Mankind's impact on the environment today has both direct and indirect implications on our quality of life. Today, significant efforts are being undertaken to raise awareness of the possible harm that anthropogenic influences may do to the ecosystem and methods that this harm may be minimized. Implementing education on eco-friendly behavior, such as recycling, cutting back on consumption and switching to renewable energy sources, is one of these attempts [1]. Sustainability is the overall expression that describes all of these strategies for minimizing the negative environmental effects of industries, eliminating hazardous wastes and not only turning it into useful materials but also setting up greener synthetic routes to recycle it. As calcium-phosphate-based bioceramic materials, hydroxyapatite (HAP, Ca10(OH)2(PO)6, Ca/P = 1.67) is the primary inorganic component of bone and teeth and provides them their high stability, hardness and function.

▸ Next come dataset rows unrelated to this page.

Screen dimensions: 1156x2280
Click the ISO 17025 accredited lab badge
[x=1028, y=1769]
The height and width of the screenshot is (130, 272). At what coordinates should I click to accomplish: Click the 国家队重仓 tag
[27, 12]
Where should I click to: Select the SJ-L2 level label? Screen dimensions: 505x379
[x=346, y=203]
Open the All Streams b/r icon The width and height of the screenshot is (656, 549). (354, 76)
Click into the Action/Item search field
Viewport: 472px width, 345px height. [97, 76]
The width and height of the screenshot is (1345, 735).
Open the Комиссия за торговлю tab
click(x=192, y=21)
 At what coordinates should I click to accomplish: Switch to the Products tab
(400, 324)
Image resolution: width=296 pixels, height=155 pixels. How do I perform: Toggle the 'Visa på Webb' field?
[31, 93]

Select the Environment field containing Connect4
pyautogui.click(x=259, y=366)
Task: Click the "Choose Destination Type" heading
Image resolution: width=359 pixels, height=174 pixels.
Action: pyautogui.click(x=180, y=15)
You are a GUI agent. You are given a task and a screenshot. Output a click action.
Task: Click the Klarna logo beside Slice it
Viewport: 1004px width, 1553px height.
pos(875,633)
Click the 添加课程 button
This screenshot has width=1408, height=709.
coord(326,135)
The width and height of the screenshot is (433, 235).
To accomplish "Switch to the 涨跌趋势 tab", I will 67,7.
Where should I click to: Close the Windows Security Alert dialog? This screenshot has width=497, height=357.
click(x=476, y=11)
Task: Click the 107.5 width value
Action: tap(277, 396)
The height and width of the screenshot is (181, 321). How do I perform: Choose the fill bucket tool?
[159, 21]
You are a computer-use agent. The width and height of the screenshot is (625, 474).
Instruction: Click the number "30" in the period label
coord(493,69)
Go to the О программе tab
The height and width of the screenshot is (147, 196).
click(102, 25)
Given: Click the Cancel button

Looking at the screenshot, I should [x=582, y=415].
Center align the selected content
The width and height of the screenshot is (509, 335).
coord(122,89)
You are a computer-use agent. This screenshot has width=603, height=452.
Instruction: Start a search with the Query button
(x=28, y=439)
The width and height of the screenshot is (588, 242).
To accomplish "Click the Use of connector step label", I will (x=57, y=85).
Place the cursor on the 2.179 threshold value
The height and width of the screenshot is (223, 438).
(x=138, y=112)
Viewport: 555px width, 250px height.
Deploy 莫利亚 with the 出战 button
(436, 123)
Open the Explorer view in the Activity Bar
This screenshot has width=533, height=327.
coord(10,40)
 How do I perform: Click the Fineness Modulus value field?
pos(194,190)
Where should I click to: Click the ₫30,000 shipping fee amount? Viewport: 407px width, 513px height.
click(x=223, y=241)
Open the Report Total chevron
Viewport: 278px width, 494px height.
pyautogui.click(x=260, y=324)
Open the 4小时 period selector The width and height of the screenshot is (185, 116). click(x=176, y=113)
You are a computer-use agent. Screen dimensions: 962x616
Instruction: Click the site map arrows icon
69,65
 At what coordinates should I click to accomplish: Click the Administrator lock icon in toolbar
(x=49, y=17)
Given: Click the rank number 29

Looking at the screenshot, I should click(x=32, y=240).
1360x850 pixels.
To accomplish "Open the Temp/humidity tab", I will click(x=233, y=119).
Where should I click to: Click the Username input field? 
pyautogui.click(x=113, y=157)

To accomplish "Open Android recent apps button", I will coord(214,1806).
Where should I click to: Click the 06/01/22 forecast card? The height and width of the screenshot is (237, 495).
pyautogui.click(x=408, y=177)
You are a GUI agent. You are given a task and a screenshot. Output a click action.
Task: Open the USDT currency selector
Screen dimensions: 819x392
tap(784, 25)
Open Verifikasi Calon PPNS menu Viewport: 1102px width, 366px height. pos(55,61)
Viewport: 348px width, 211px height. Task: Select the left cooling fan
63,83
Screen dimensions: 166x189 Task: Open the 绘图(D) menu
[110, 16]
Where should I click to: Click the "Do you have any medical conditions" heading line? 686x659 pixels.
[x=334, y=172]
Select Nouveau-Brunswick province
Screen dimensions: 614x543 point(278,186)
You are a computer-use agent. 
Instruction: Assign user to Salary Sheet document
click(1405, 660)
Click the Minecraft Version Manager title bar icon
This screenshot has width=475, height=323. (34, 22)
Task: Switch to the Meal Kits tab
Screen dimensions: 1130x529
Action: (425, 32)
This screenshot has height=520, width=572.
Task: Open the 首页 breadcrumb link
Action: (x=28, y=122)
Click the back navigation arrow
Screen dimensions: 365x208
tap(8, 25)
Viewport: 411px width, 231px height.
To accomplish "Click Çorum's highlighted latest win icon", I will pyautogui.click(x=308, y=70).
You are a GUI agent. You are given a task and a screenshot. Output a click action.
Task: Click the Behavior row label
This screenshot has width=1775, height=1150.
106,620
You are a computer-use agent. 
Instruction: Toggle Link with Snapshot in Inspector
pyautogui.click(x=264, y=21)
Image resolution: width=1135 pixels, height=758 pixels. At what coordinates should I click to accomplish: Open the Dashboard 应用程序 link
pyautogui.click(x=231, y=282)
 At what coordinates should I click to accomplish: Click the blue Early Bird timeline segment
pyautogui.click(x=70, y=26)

Hence; it is extremely important, particularly in the biomedical sector and tissue engineering [2]. HAP is a naturally occurring mineral with notable characteristics, including biocompatibility, water insolubility, thermal and chemical stability and structural flexibility[3]. Its highly functionalized surface features both acidic and basic groups, making it amphoteric and enabling a wide range of applications, ranging from biomedicine to catalysis[3]. Its surface properties showed promising outcomes, signifying the potential importance of HAP in various domains [4]. These exceptional attributes have captured the attention of researchers to make extensive investigations on the synthesis of HAP from low-cost wastes. HAP may be produced using inexpensive and easily accessible mostly Ca-based minerals, e.g., gypsum [5] and biological wastes such as animal bones[6], Fish scales[7] and eggshells [8]. There are several HAP preparation techniques, which may be divided into dry and wet preparation routes. The term "dry preparation" most often refers to the solid-phase reaction preparation between raw material powders (e.g. CaHPO4 and CaO) via techniques such as thermal treatment, mechanochemical and plasma spray [9]. Contrarily, there are a variety of wet preparation techniques, including chemical precipitation [10], hydrothermal [11], microemulsion [12], calcination [13] and sol-gel [14].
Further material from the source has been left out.